Your goal: Using the records below, count the lines with "dimensions" in them. Give the number only.

Extracted records:
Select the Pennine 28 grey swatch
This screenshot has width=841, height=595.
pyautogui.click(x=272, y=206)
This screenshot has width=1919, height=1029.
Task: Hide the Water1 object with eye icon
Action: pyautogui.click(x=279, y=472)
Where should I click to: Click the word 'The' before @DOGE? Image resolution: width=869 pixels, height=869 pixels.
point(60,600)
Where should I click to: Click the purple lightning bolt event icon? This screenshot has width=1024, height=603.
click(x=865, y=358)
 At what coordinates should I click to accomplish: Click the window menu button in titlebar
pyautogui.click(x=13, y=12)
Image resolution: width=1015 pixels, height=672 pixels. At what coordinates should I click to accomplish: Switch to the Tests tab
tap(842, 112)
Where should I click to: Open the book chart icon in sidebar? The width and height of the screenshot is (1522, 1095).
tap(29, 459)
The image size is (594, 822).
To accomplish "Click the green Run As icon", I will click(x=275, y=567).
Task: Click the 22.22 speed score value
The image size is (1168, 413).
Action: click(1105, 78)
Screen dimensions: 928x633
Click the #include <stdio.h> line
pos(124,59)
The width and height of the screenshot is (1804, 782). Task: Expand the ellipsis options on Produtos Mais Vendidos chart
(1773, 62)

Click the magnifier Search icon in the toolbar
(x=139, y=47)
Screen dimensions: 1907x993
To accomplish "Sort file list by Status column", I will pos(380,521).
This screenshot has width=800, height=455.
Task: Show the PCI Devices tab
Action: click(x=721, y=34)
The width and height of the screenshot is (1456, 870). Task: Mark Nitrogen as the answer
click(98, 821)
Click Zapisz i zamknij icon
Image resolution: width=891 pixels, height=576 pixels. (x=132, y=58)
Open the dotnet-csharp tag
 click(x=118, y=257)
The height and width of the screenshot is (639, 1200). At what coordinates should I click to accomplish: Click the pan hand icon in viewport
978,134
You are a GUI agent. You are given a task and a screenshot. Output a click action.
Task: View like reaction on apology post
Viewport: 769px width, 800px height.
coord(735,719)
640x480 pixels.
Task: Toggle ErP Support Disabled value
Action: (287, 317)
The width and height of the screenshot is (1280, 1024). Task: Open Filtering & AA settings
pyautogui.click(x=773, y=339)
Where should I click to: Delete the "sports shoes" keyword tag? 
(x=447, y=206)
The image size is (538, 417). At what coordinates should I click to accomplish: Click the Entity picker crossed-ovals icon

Solution to this exercise: 2